I was assigned this exercise by my Stochastic Analysis Professor.
Exercise.
Let $B$ be a one-dimensional Brownian Motion, and consider the following processes: $X_t=\int_0^tB_sds\quad Y_t=\int_0^ts^2dB_s$. Compute, for $s,t\geq0$, $Cov(X_s,Y_t)$.
Solution.
This is how i would solve it.
It is known that the stochastic integral (with respect to the Brownian Motion), as a process, is a martingale. So $Y_t$ is a martingale. It is known that $\mathbb{E}(Y_t)=0$, too.

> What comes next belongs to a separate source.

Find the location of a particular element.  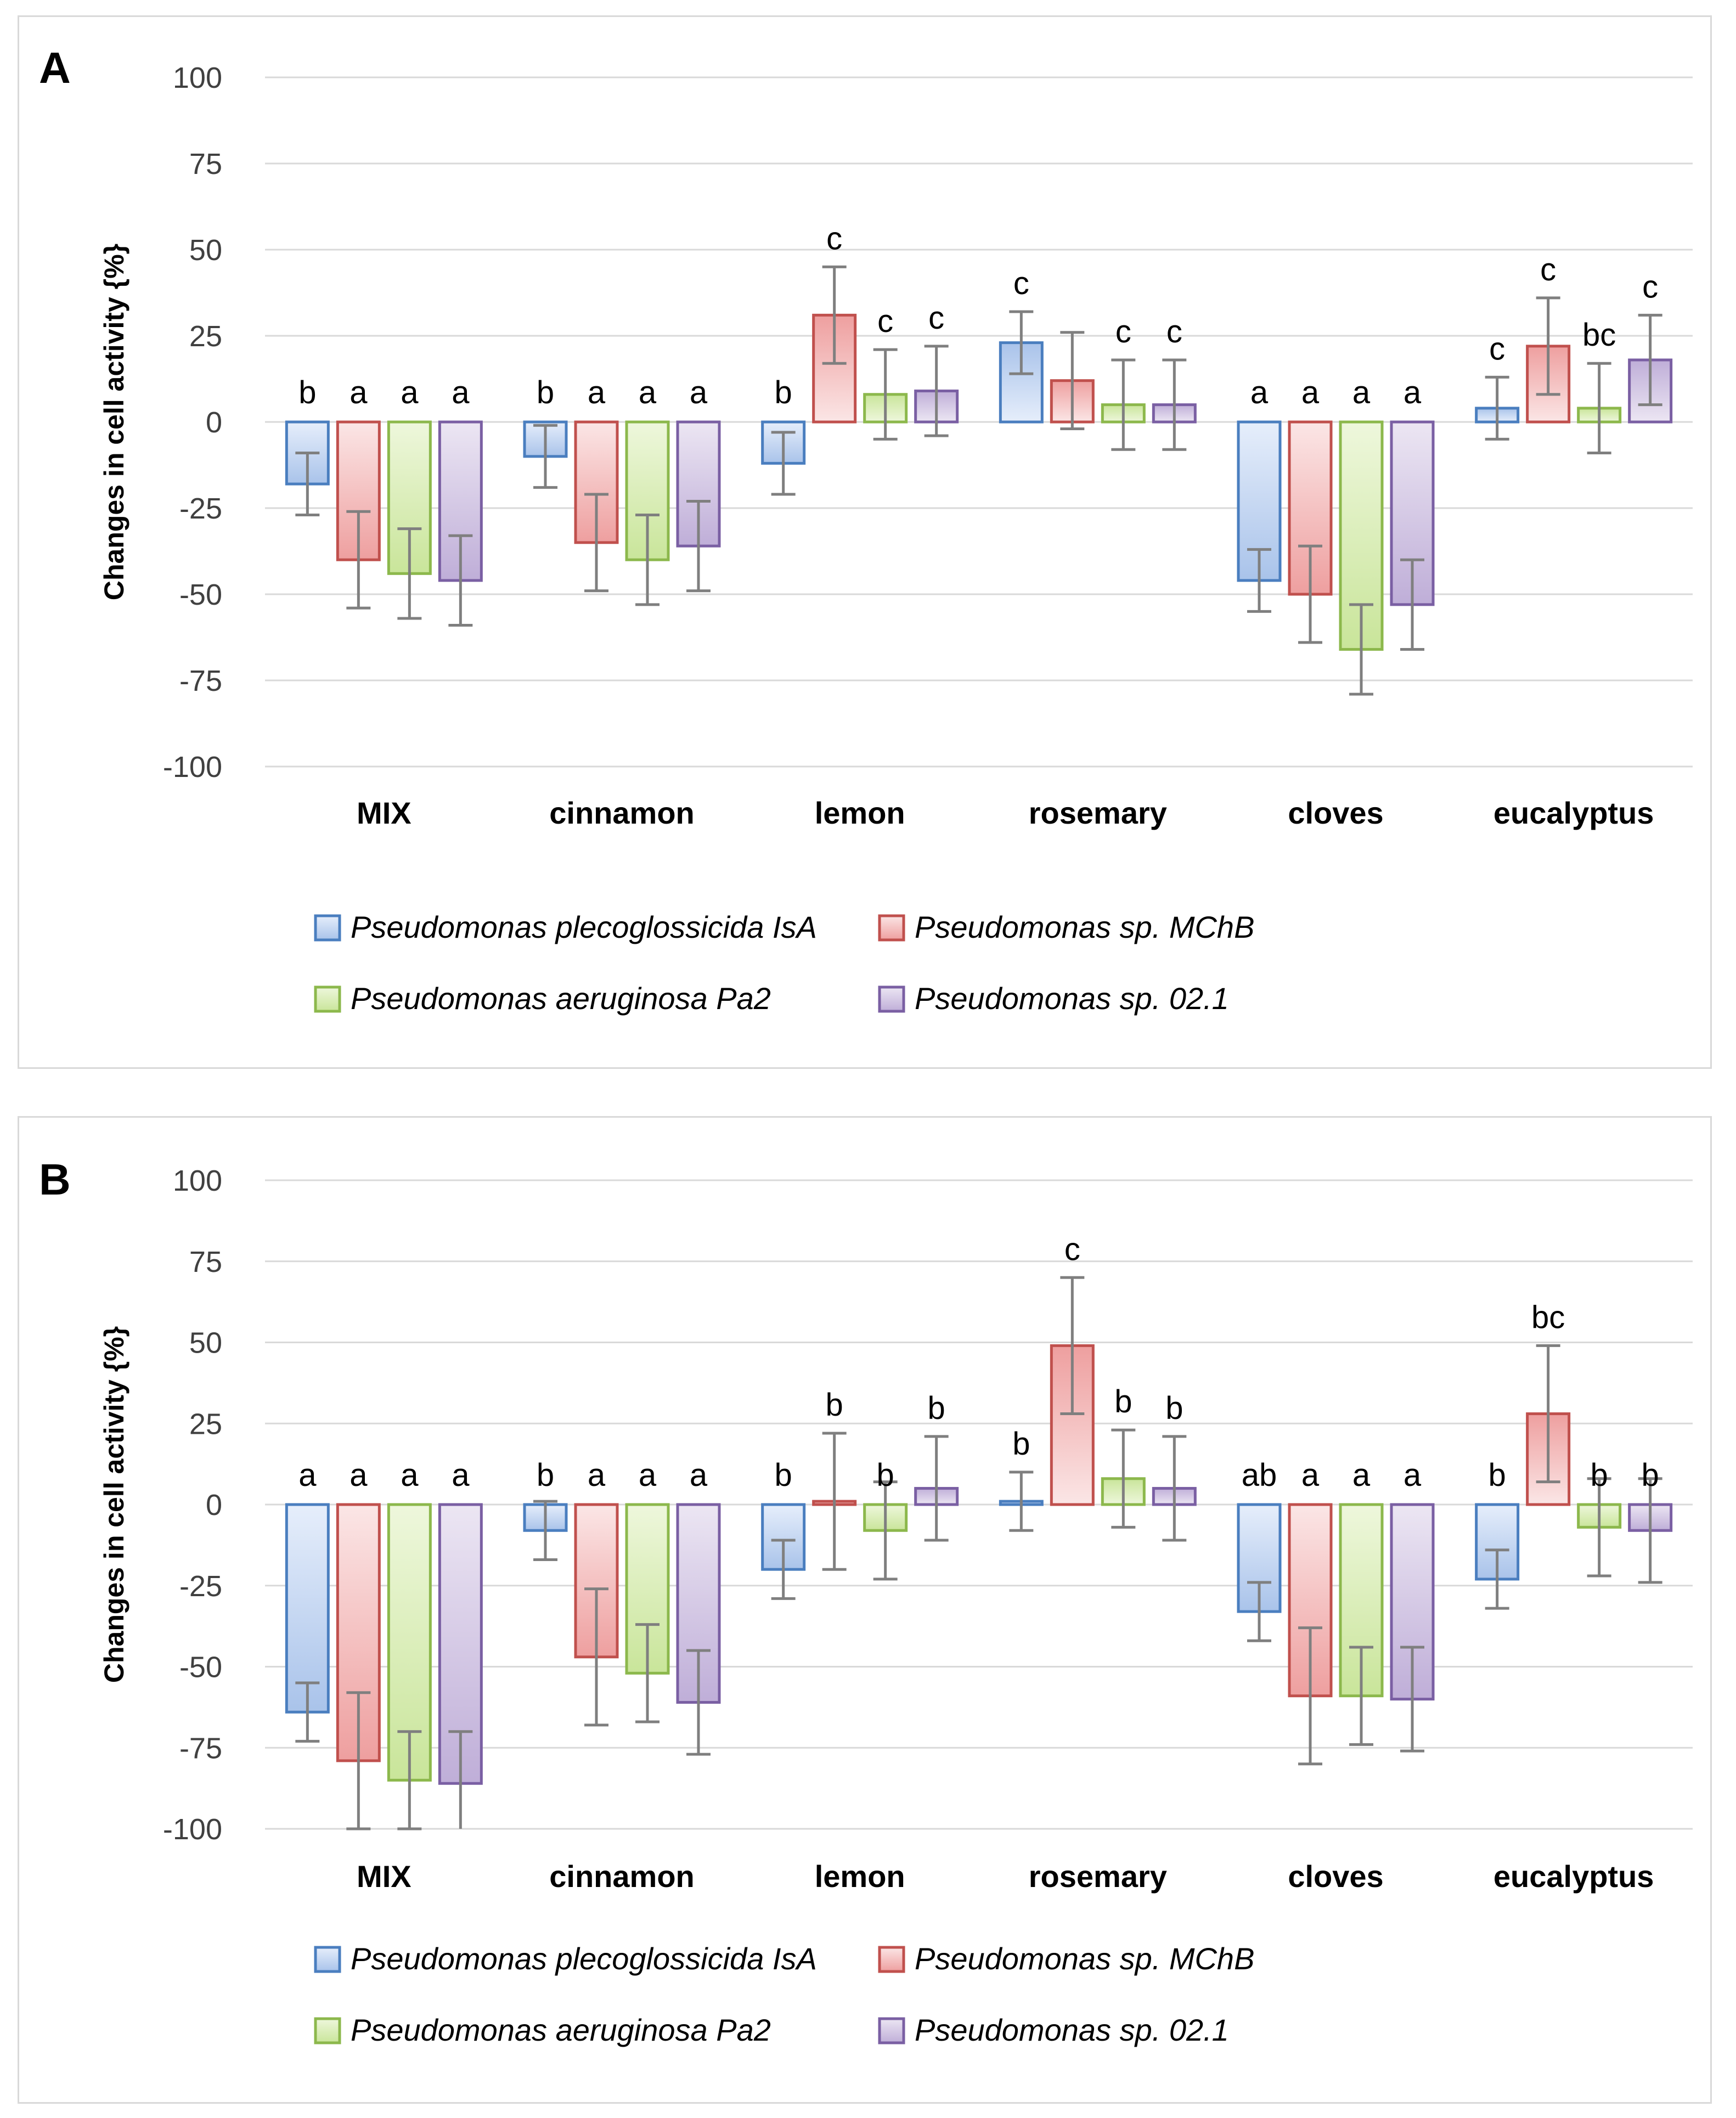

significance-label: ab is located at coordinates (1259, 1475).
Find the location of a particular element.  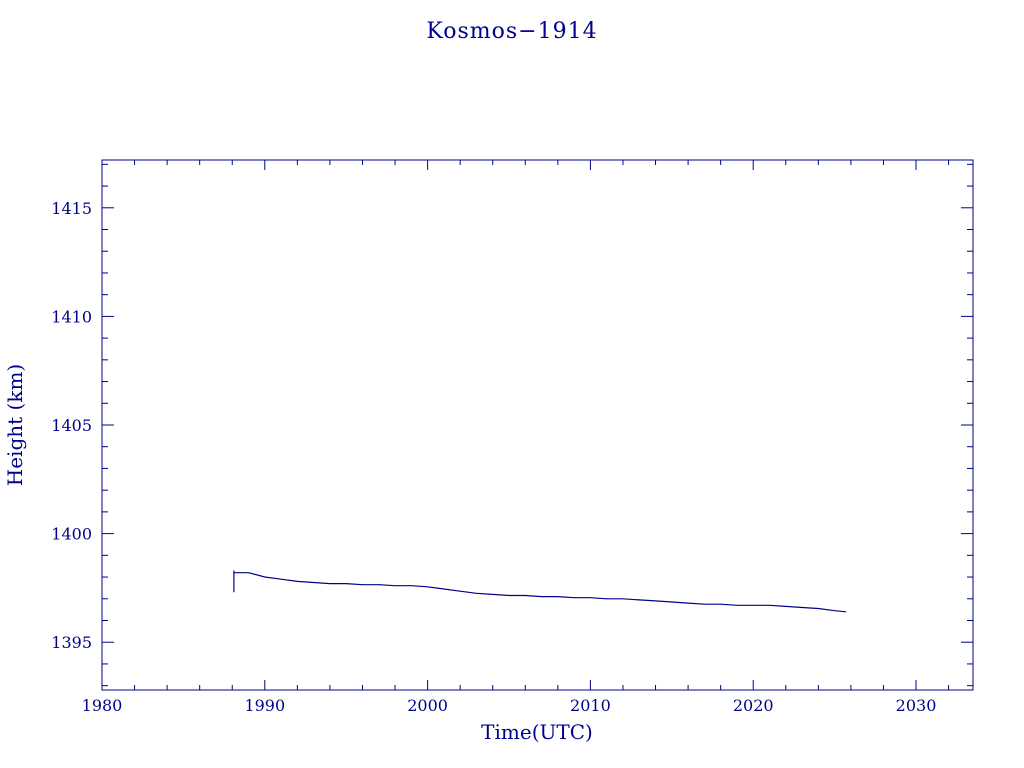

x-axis-label: Time(UTC) is located at coordinates (537, 732).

So, using these two facts, we get
$Cov(X_s,Y_t)=\mathbb{E}(X_sY_t)=\mathbb{E}(X_sY_s)\quad s\leq t$.
It is kwown that
$Cov(\int_a^bX_tdB_t,\int_a^bY_tdB_t)=\mathbb{E}(\int_a^bX_tdB_t\int_a^bY_tdB_t)=\mathbb{E}(\int_a^bX_tY_tdt)$ whenever the processes $X_t$ and $Y_t$ satisfy some integrability assumptions. So at this point I would proceed like this
$\mathbb{E}(X_sY_s)=\mathbb{E}[\int_0^sB_udu\int_0^sv^2dB_v]=\mathbb{E}[\int_0^s(\int_0^udB_w)du\int_0^sv^2dB_v]=\mathbb{E}[\int_0^s[\int_0^udB_w\int_0^sv^2dB_v]du]=$
$=\mathbb{E}[\int_0^s[\int_0^udB_w(\int_0^uv^2dB_v+\int_u^sv^2dB_v)]du]=\int_0^s\mathbb{E}[\int_0^udB_w(\int_0^uv^2dB_v+\int_u^sv^2dB_v)]du=\int_0^s(\int_0^uv^2dv)du=\frac{s^4}{12}.$
In this way I get the same result my Professor got in the solution he posted on his webpage, nevertheless he procedeed in a different way. Infact, he wrote
$\mathbb{E}(X_sY_t)=\mathbb{E}(X_sY_s)=s^2\int_0^s\mathbb{E}(B_uB_s)du-2\int_0^s\int_0^su\mathbb{E}(B_uB_v)dudv=$
$=s^2\int_0^sudu-2\int_0^s\int_0^s\min(u,v)dudv=\ldots=\frac{s^4}{12}$.
I really don't get this
$\mathbb{E}(X_sY_s)=s^2\int_0^s\mathbb{E}(B_uB_s)du-2\int_0^s\int_0^su\mathbb{E}(B_uB_v)dudv$
while for the rest I'm ok because one of the characterizations of the Brownian Motion is as a gaussian process with mean zero and $Cov(B_s,B_t)=\min(s,t)$.
Thank you all.
Note that by Itô's formula (applied for $f(t,x) := t^2 \cdot x$), we have
$$s^2 B_s = \int_0^s r^2 \, dB_r + 2 \int_0^s r B_r \, dr.$$
This is equivalent to
$$Y_s = s^2 B_s - 2 \int_0^s r B_r \, dr$$
and that's exactly the identity which your professor used.